Que os mesmos se obrigaram e garantiram por via da hipoteca constituída, o pagamento de despesas devidas em cada um dos contratos até ao montante constante dos empréstimos acordados com garantia de hipoteca levada ao registo predial. Mas tal obrigação assumida pelos mutuários no caso em apreço independe da prova da realização das despesas pelo mutuante?

Afigura-se-nos que não.

Em primeiro lugar, por não estarmos perante obrigação líquida, conforme o próprio Banco Exequente assume no próprio requerimento executivo, indicando estas quantias como NÃO estando dependentes de simples cálculo aritmético. [...]

Poderia objectar-se que aquela afirmação da exequente foi efectuada porque aquele valor das decorre dos contratos naqueles precisos montantes e, nessa perspectiva, não estão dependentes de cálculo e são líquidas.

Mas basta atentarmos no teor das cláusulas contratuais, mormente as referidas nos pontos 9. e 10. da matéria de facto, para concluirmos que não é assim, como as mesmas evidenciam, ao referir-se às despesas judiciais e extrajudiciais a realizar caso o Banco tenha que recorrer a juízo para a cobrança, as quais correrão por conta do(s) mutuário(s) e serão por ele(s) pagas, em conformidade com a conta apresentada pelo Banco mutuante, ou noutra formulação, como a ainda mais clara, decorrente da cláusula 8.ª, do último contrato de mútuo, da qual expressamente resulta que «os comprovativos do pagamento de despesas, são para todos os efeitos e designadamente para os efeitos do disposto no artigo 50.º do Código de Processo Civil, considerados partes integrantes do presente contrato».

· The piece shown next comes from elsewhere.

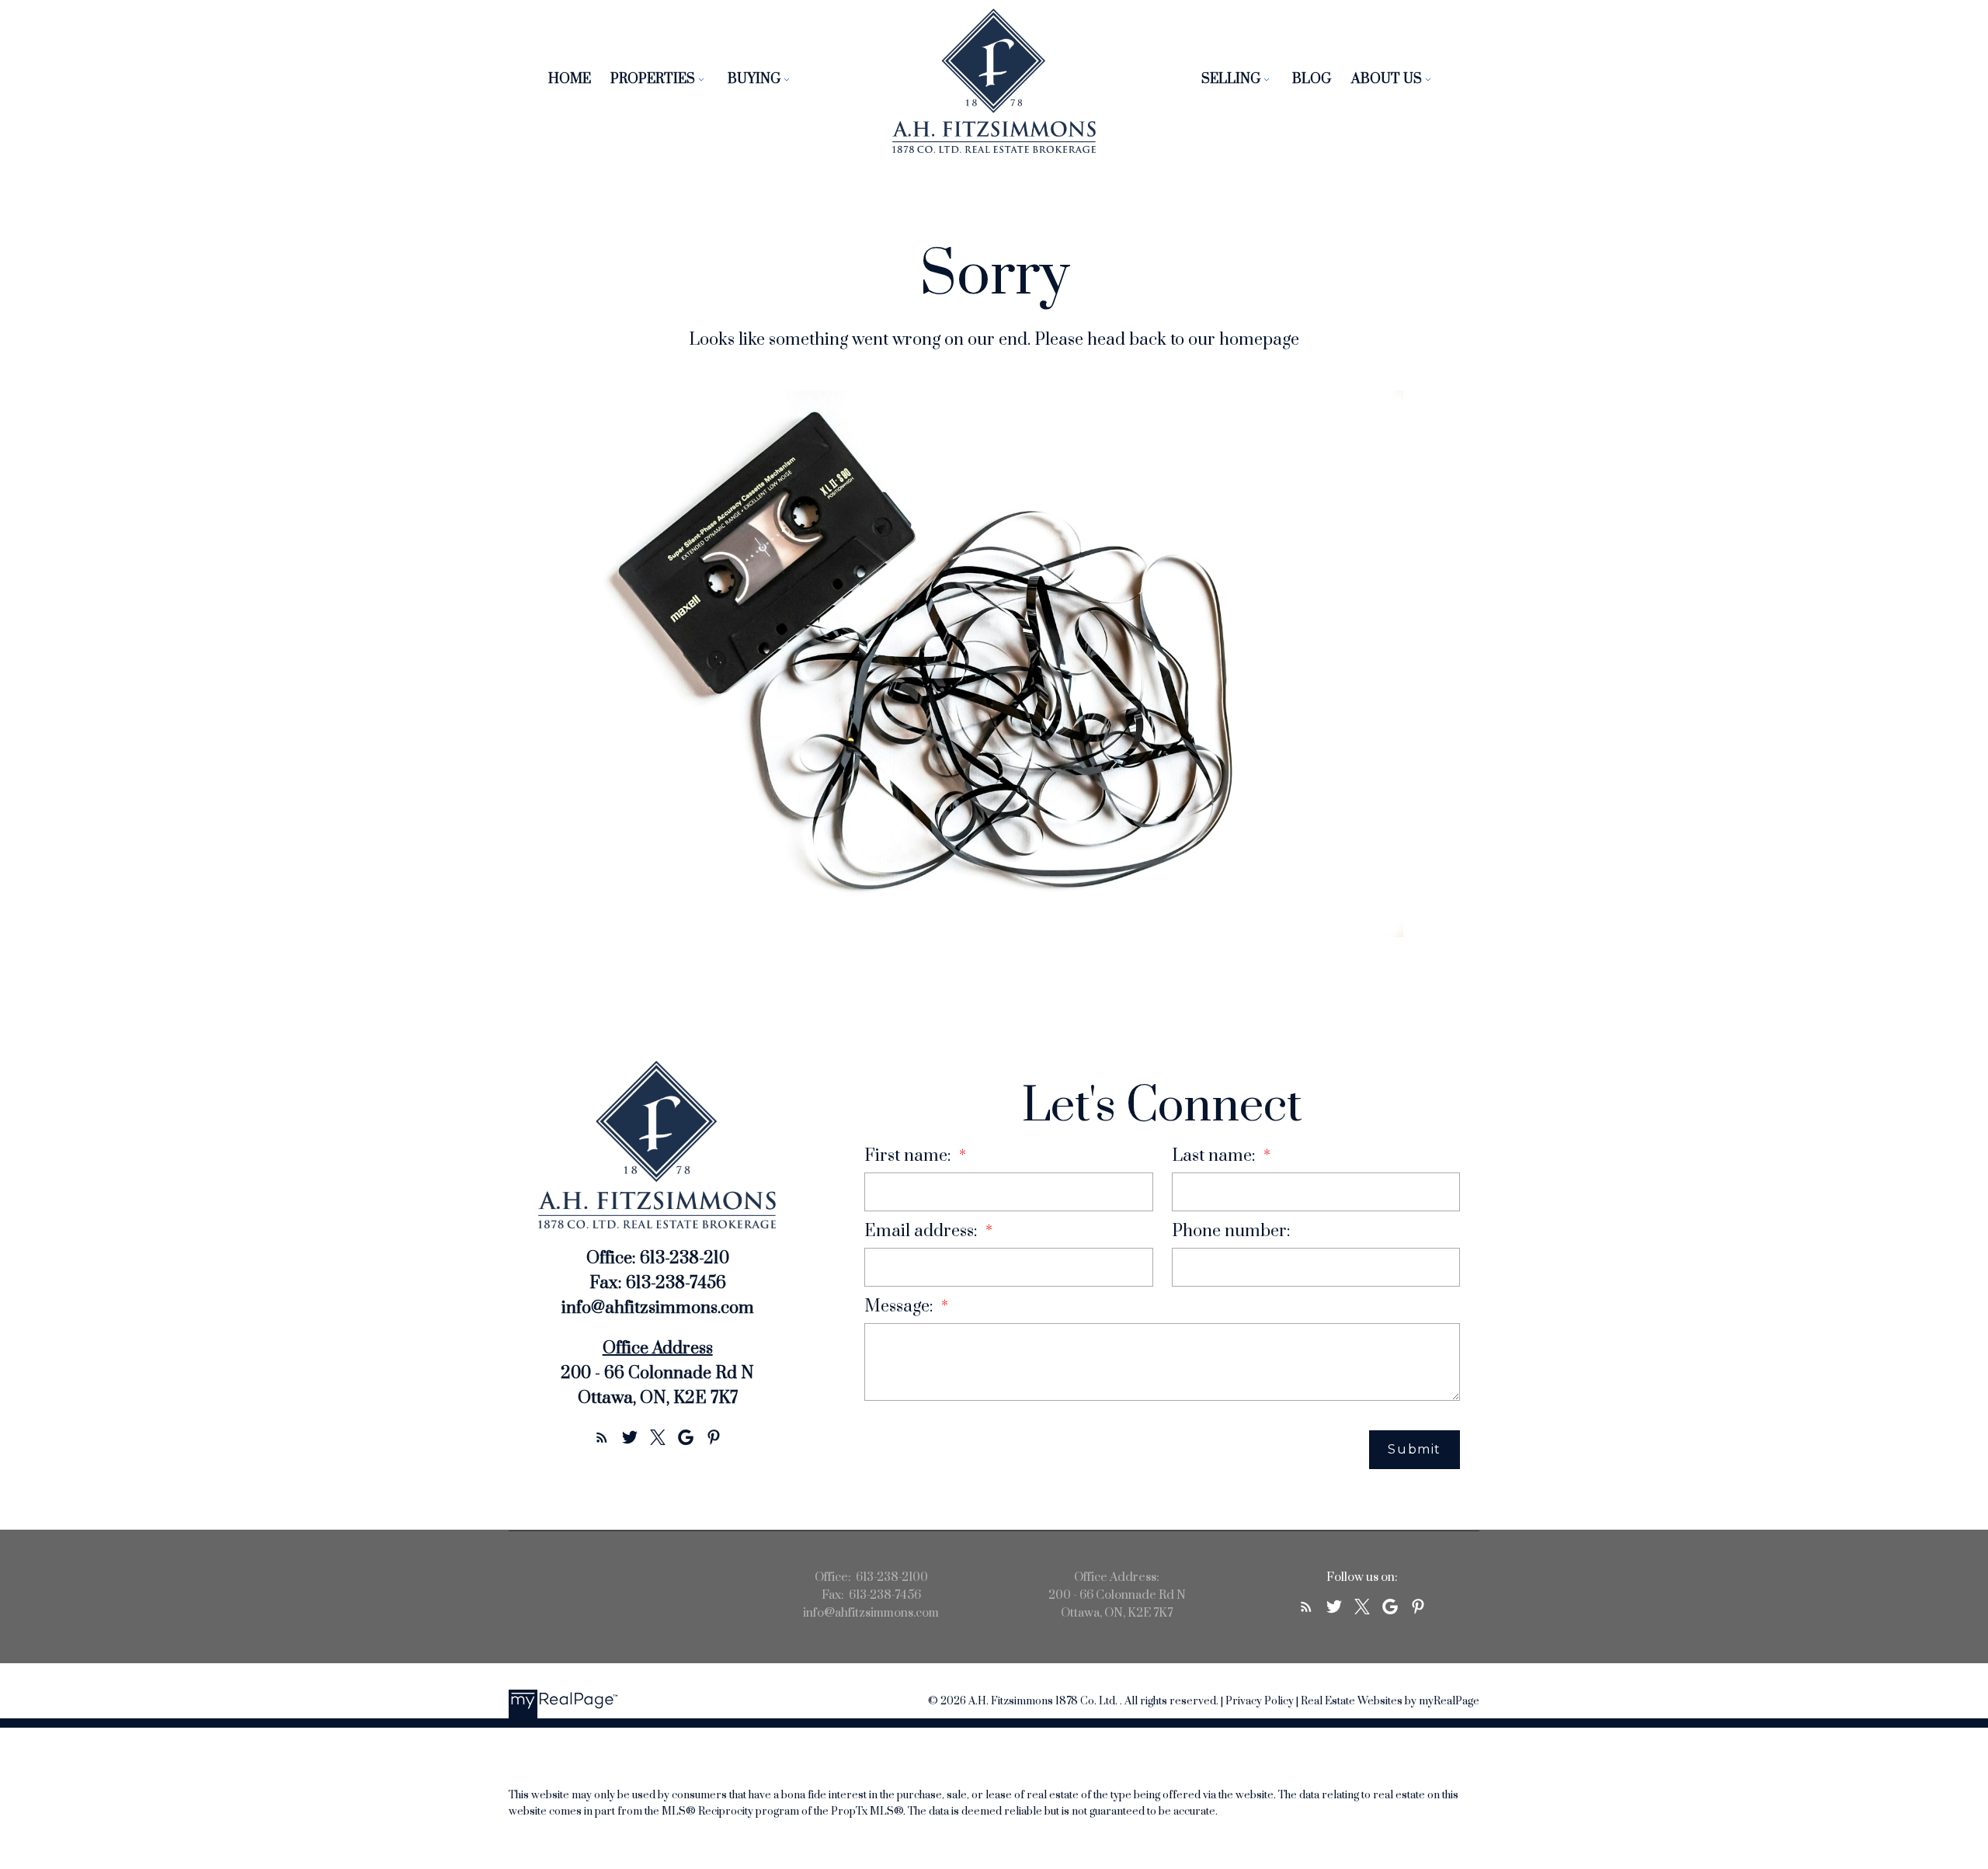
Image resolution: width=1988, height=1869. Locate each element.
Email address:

Ou seja, apesar de haver um montante de despesas fixado pelas partes em caso de incumprimento dos contratos de mútuo decorre do teor destes que se trata de despesas prováveis a realizar em caso de necessidade de recurso a juízo, e que o mutuante quis que tal valor provável fosse garantido por hipoteca, assim fazendo constar no registo predial que se encontram garantidas as despesas no valor indicado. Mas no caso em apreço o valor fixado para efeitos da garantia hipotecária das despesas realizadas até aos montantes registados, não se confunde com a liquidez para efeitos da acção executiva dessa obrigação garantida. Não obstante, o Exequente limitou-se no requerimento executivo a pedir o montante que havia estimado aquando da celebração de cada um dos contratos e de harmonia com o seu valor.

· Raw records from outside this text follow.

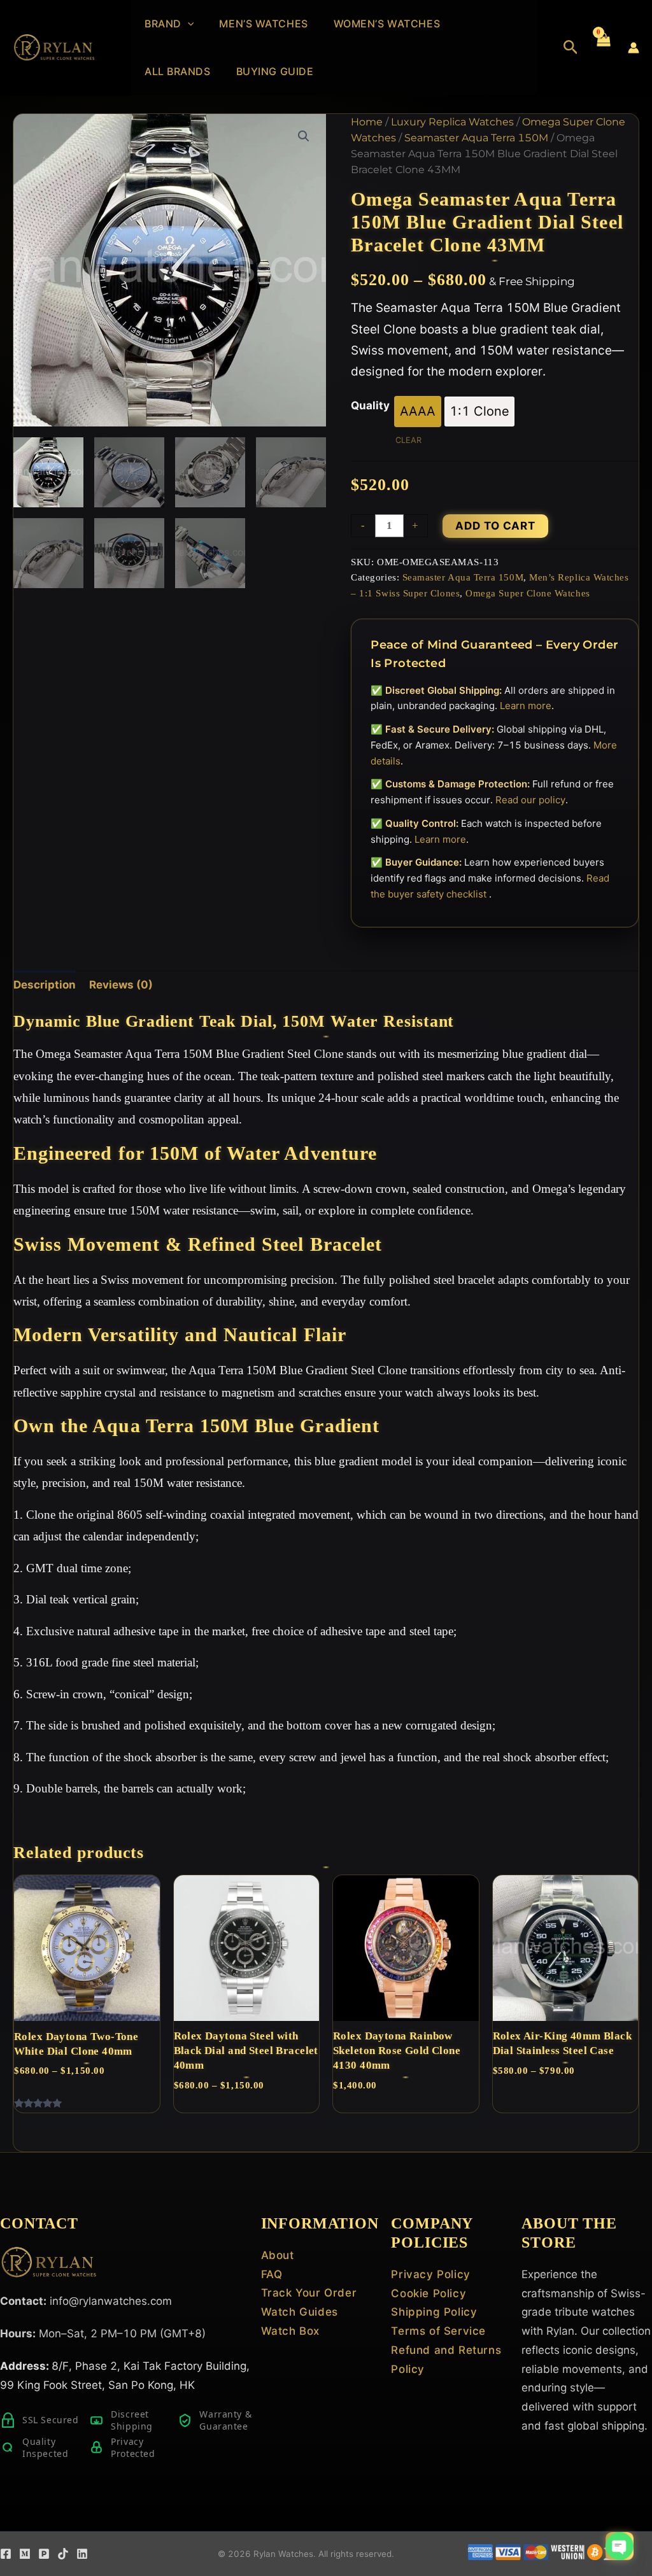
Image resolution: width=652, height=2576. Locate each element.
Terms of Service (438, 2331)
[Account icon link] (633, 47)
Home (367, 122)
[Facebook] (5, 2553)
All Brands (178, 71)
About (277, 2255)
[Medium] (25, 2553)
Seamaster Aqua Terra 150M (476, 138)
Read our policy (530, 800)
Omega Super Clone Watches (527, 593)
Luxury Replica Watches (452, 122)
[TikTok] (63, 2553)
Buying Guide (275, 71)
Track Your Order (309, 2292)
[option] (417, 411)
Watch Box (290, 2331)
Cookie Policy (428, 2293)
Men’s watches (263, 23)
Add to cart (495, 525)
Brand (163, 23)
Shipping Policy (434, 2311)
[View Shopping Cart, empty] (603, 47)
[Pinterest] (44, 2553)
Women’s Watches (387, 23)
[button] (187, 24)
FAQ (272, 2274)
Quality (370, 405)
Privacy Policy (430, 2274)
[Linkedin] (82, 2553)
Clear (408, 440)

Ora, por não estarmos perante despesas líquidas, para efeitos de execução, em face da interpretação das cláusulas de cada um dos contratos, o Banco Exequente sempre teria que especificar no requerimento inicial os valores que considerava compreendidos na prestação devida a título de despesas e concluir por um pedido líquido (artigo 716.º, n.º 1, do CPC). É certo que o pedido formulado corresponde ao valor contratual garantido a título de despesas. Porém, não decorre da interpretação dos contratos que tal valor seja o devido se não houver comprovativo da sua realização pelo exequente. Assim, a especificação no requerimento inicial, em face da obrigação contratual assumida, devia espelhar a conta de despesas apresentada aos executados ou os comprovativos da sua realização, v.g. os extractos de conta que o evidenciassem ou mesmo da carta de interpelação extrajudicial para pagamento, com as quantias discriminadas.

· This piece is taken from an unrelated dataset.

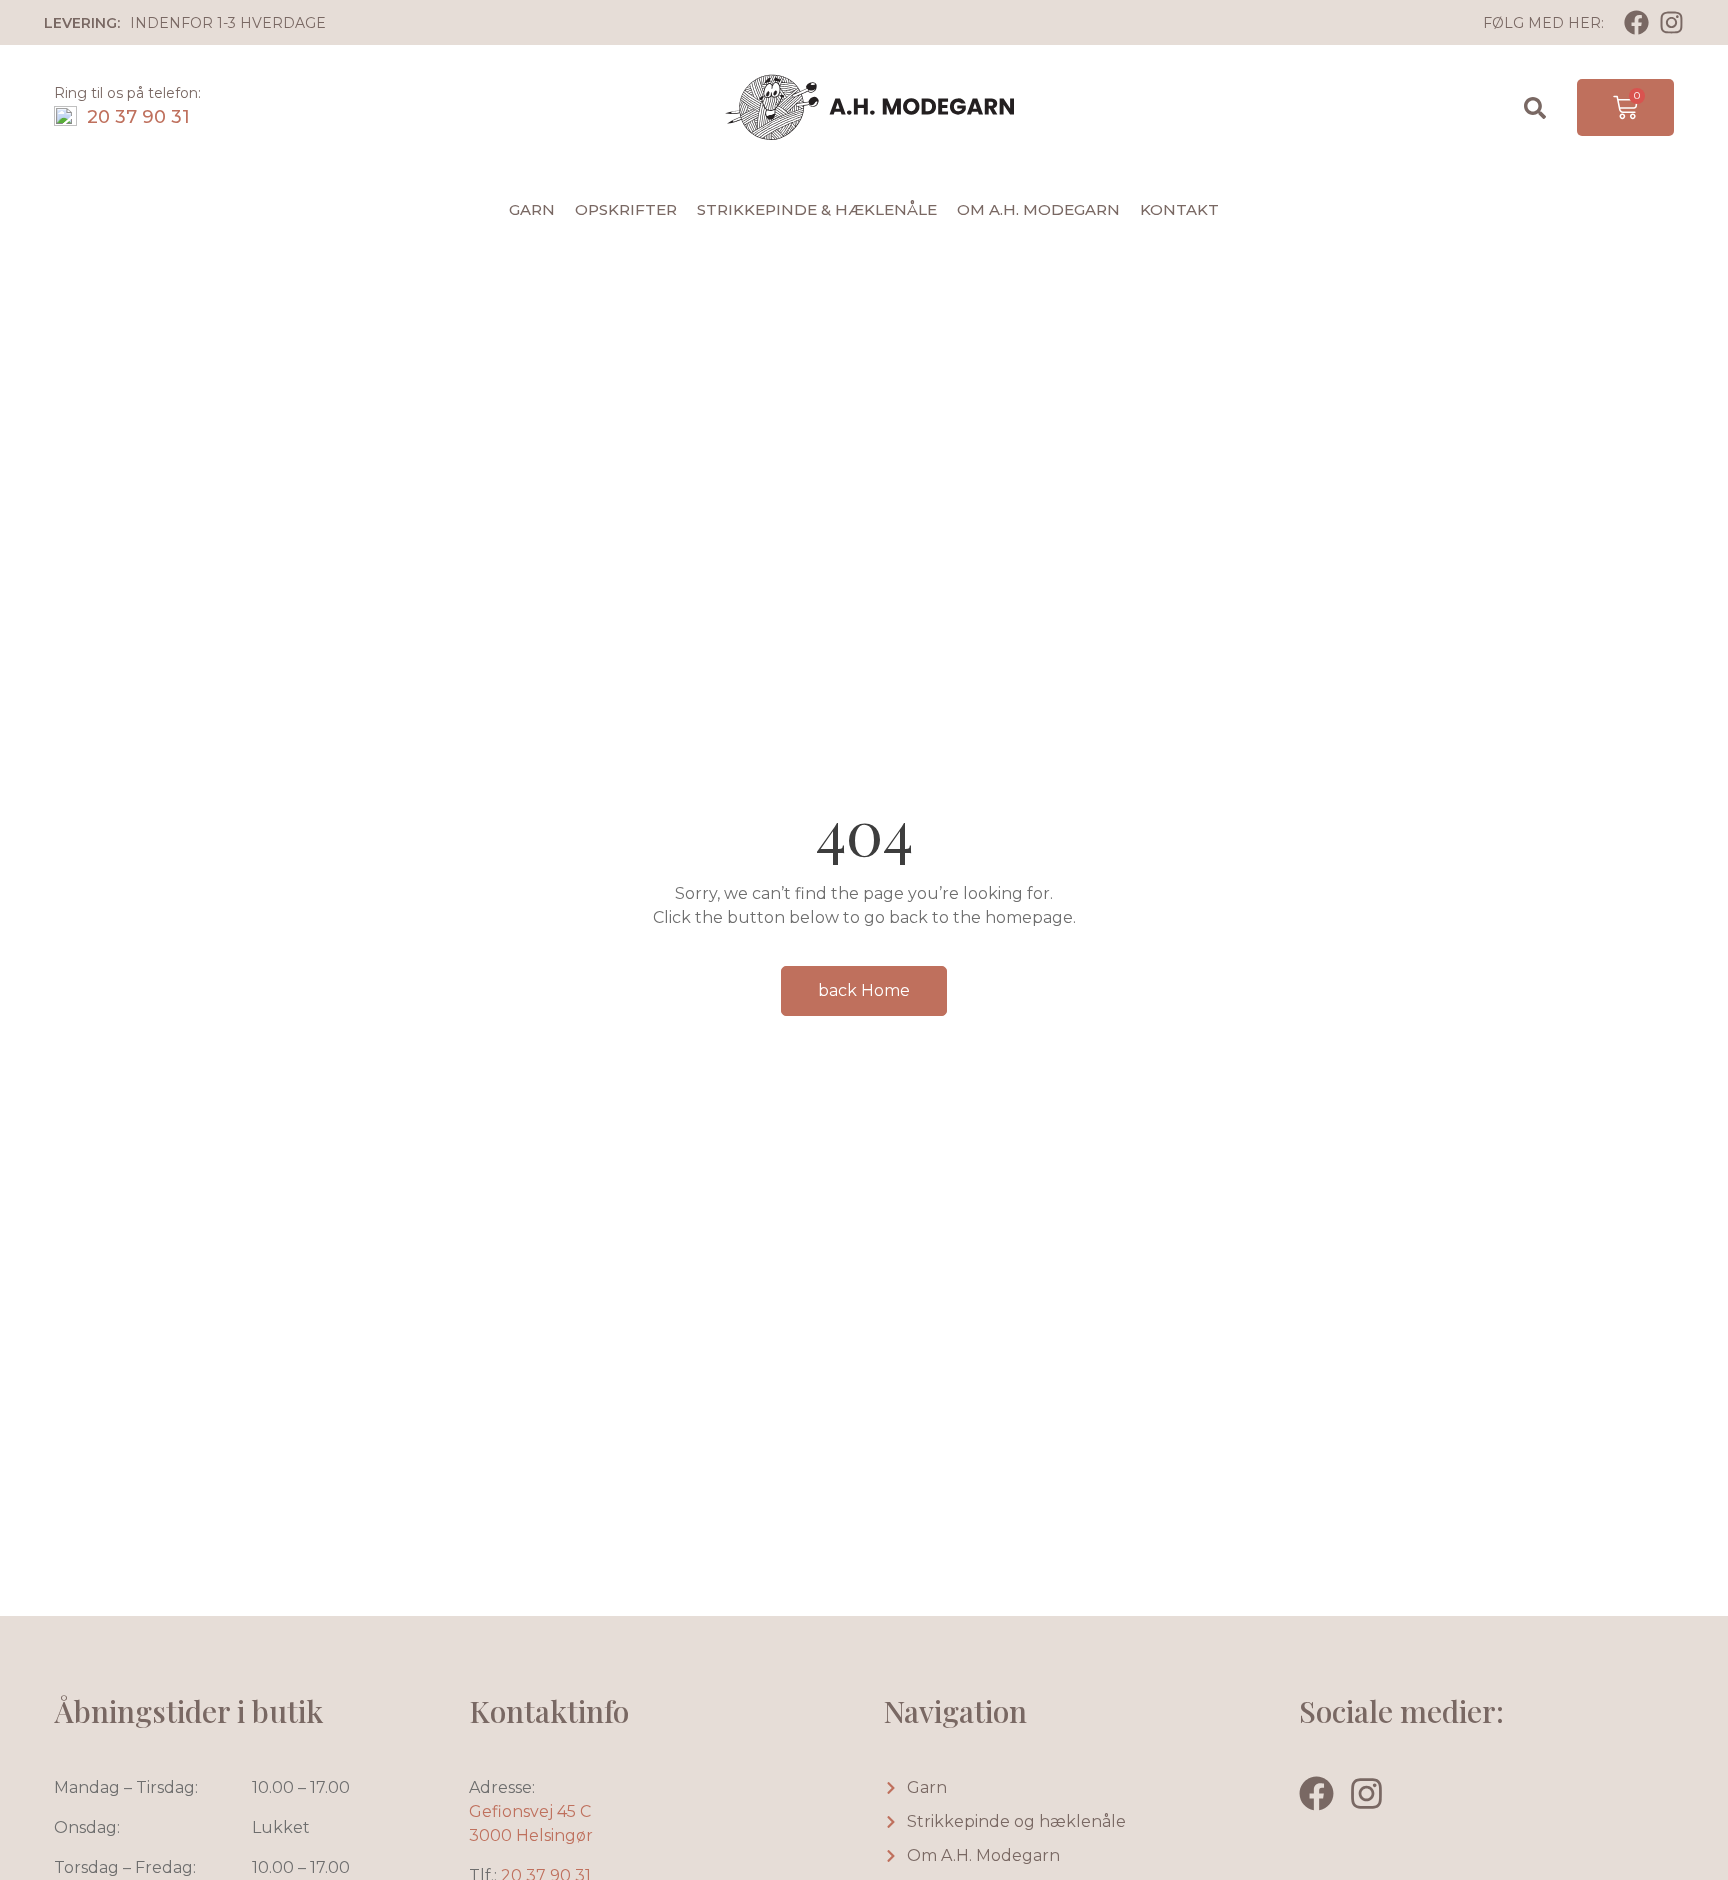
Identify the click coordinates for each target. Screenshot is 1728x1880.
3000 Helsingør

Na realidade, trata-se da necessidade de prova complementar do título, porquanto, conforme ensina LEBRE DE FREITAS [In A ação executiva à luz do Código de Processo Civil de 2013, Gestlegal, 7.ª edição, Coimbra, 2017, págs. 112 e 113] «a certeza e a exigibilidade da obrigação exequenda têm de se verificar antes de serem ordenadas as providências executivas», pelo que, «quando a certeza e a exigibilidade, não resultando do título, tiverem resultado de diligências anteriores à propositura da ação executiva, há que provar no processo executivo que tal aconteceu».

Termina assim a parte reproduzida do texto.